EXERCISE INSTRUCTIONS:
A. Reproduce the part of the text on state COVID-19 reporting starting at "Poor state reporting" and ending at "of what’s happening.".
B. Take the text on state COVID-19 reporting further, beginning after its last sentence.

TEXT BLOCK:
------------------------------------
Poor state reporting hampers pandemic fight
Short of a cure or vaccine, our most powerful weapon against the COVID-19 pandemic is the information: The right data can tell us the severity of the problems we face and whether social distancing is working. Despite considerable handwringing by public officials about what we don’t know about this disease, state health departments already have most or all of the relevant data. Unfortunately, they don’t make it available in ways that provide a clear picture of what’s happening.
This problem can be solved at little cost, with the stroke of a pen. The Centers for Disease Control and Prevention (CDC) or the White House Coronavirus Task Force should issue guidance about how to report information that is already known to most state and local health departments but currently presented in ways that make it difficult or impossible to track the daily course of the epidemic.
Let’s first stop paying so much attention to cases, which most departments focus on. These make for frightening click-bait headlines, but right now are not useful. We cannot tell whether an increase in cases is due to the daily increases in testing, more testing of symptomatic patients, or a true change in the infection rate. So-called case maps are closer to testing maps.
Case counts will be useful only when we move to scientific surveillance of population samples to properly estimate prevalence. They currently contribute to three dangerous illusions: they underestimate true prevalence because they don’t count infections scientifically, they exaggerate the increase in infections as we test more people, and they inflate the apparent mortality rate per infection because we’re underestimating the number of people infected. This is a formula for transforming rational concern into a panic.
------------------------------------
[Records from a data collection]

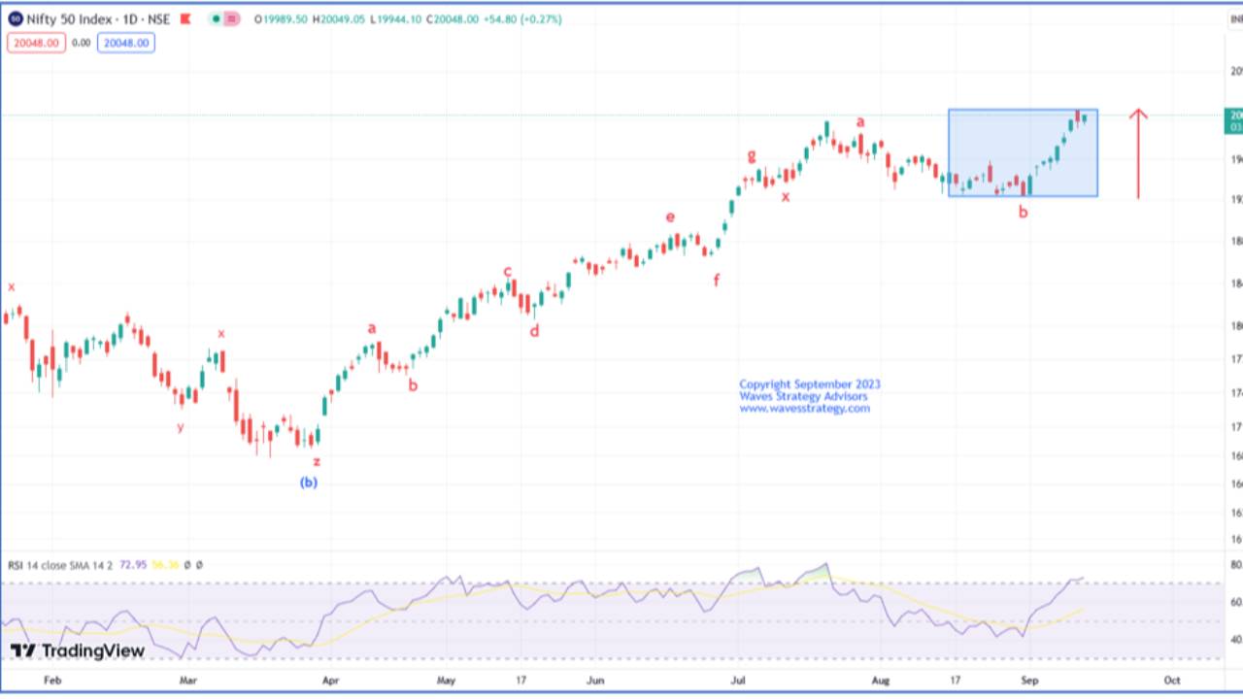Open the Waves Strategy Advisors website link
Screen dimensions: 1243x699
pyautogui.click(x=806, y=408)
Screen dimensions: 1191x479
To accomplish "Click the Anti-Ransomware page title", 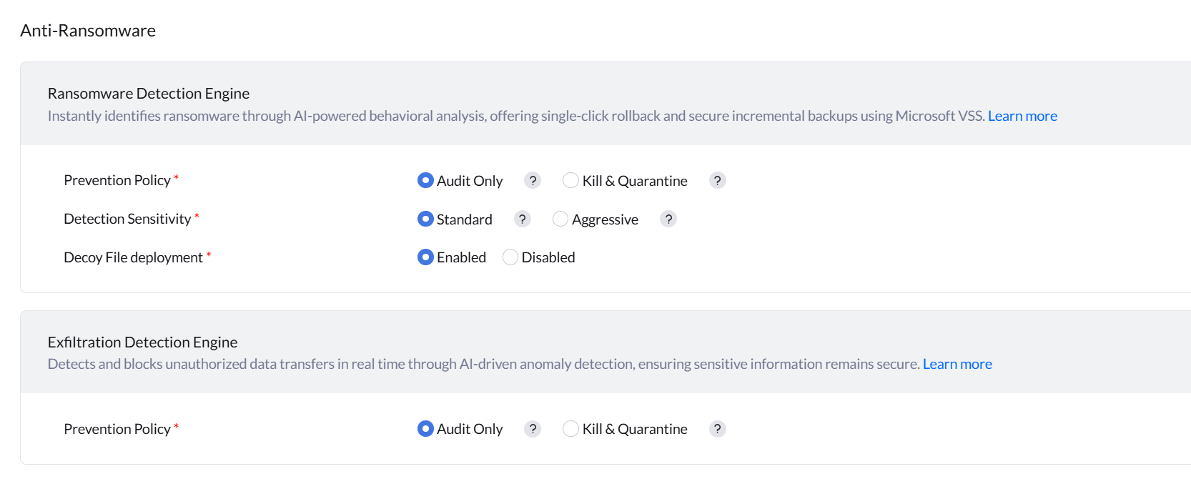I will (x=88, y=31).
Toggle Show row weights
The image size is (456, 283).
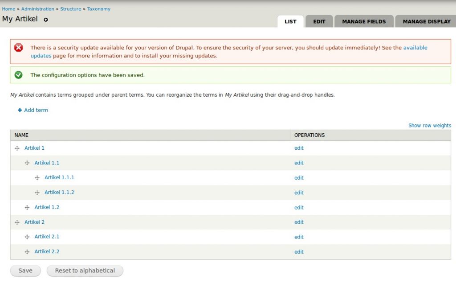pos(429,126)
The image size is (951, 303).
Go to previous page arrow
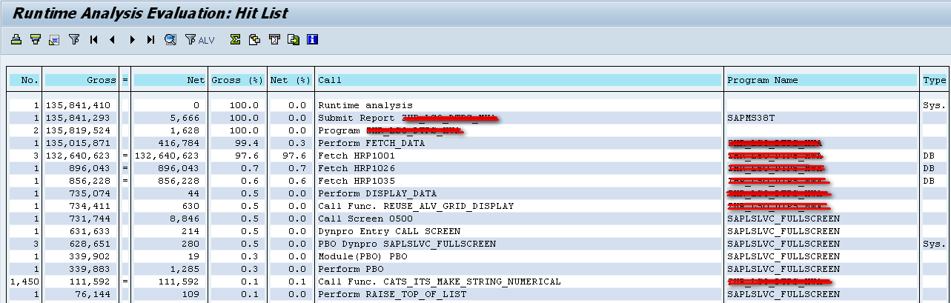click(x=113, y=40)
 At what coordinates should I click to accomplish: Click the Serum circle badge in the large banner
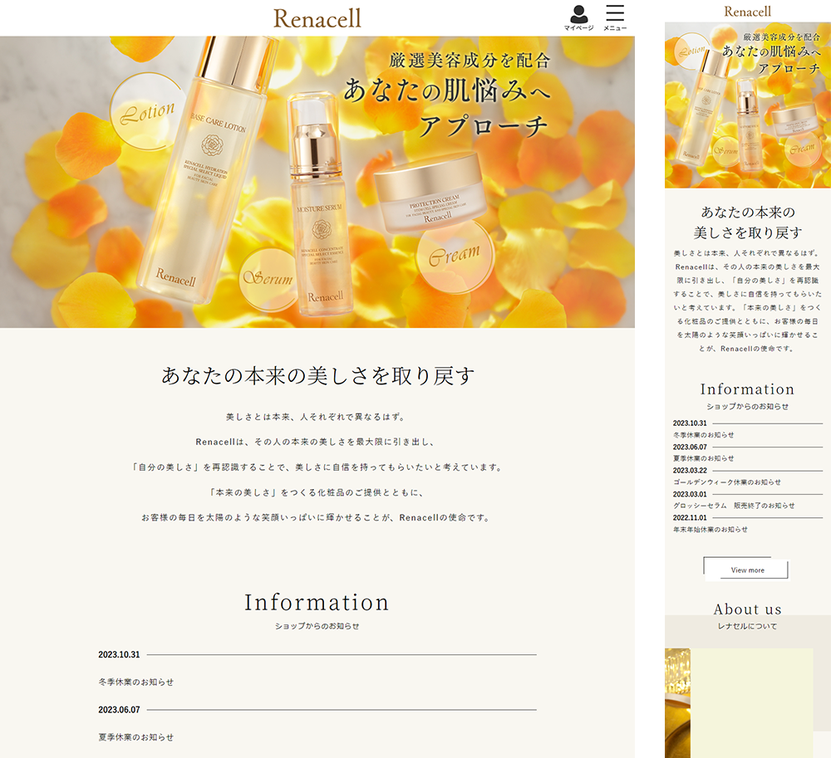(268, 279)
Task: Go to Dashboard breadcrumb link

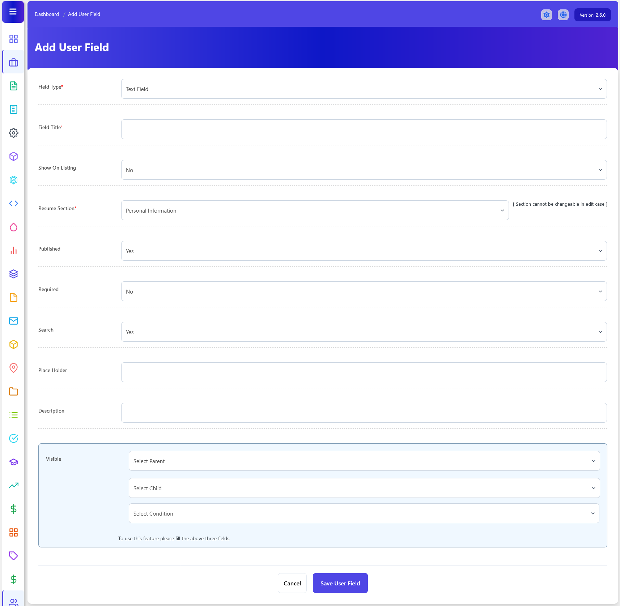Action: pyautogui.click(x=47, y=14)
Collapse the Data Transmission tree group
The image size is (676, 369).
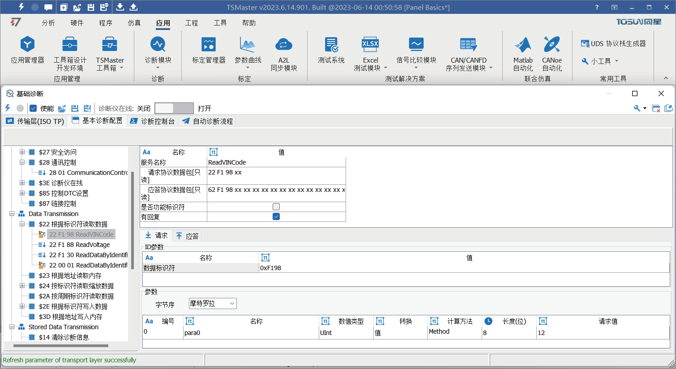pos(12,214)
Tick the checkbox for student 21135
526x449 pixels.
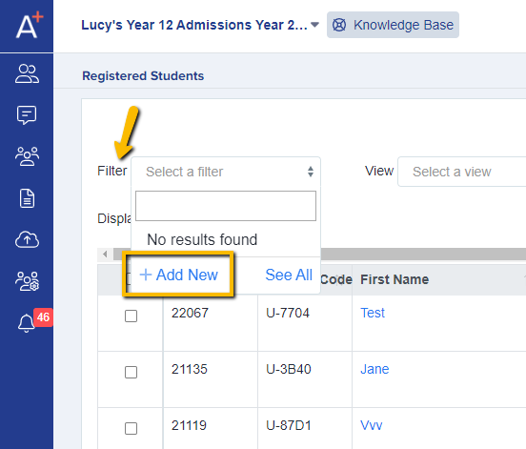(131, 372)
------------------------------------
ANSWERS FOR THE EXERCISE:
A.
Poor state reporting hampers pandemic fight
Short of a cure or vaccine, our most powerful weapon against the COVID-19 pandemic is the information: The right data can tell us the severity of the problems we face and whether social distancing is working. Despite considerable handwringing by public officials about what we don’t know about this disease, state health departments already have most or all of the relevant data. Unfortunately, they don’t make it available in ways that provide a clear picture of what’s happening.

B.
What numbers can we rely on now to know whether the current lockdowns are working? We should be looking at trends over time in three measures: new hospitalizations, new ICU admissions and the daily number of deaths. These indicators reflect the true prevalence of infection, not just of our ability to find them through testing, and they also are measures of the burden on the healthcare system. Trends in those indicators tell us directly whether interventions are working for the outcomes that matter.
Not one of the 11 states with the highest number of COVID-19 deaths provides daily trends in even two of those numbers while reporting on cases in copious detail. Washington State comes closest by reporting daily deaths and weekly (not daily) hospitalizations on graphs that show how the state is doing overtime. None of the other 10 (New York, New Jersey, Michigan, Louisiana, California, Illinois, Massachusetts, Georgia, Connecticut and Florida) provides or displays trend data in either daily admissions or deaths. All report deaths as cumulative totals. Similarly, the five that report any data on hospitalizations (California, Louisiana, Florida, Connecticut and Georgia), provide only the current hospital census or cumulative totals, not the trend in daily admissions. How can we know if we are flattening the curve without seeing curves?
The CDC website provides little help. On April 8th, the main page reported 12,754 total U.S. deaths, but for more detail one is directed to a page with weeks-old data that reports 3307 confirmed U.S. deaths with no trend data or curves. Rates of new hospitalizations are displayed for 14 states, but only from selected counties, the interactive data are hard to find, are 1-2 weeks old, and are averaged weekly, not daily. When delays by decision-makers of even 3-5 days make huge differences, this is too slow.
The best health department reporting comes not from a state but from New York City, whose website clearly displays daily hospitalizations and deaths, making apparent improving trends this week that made headlines.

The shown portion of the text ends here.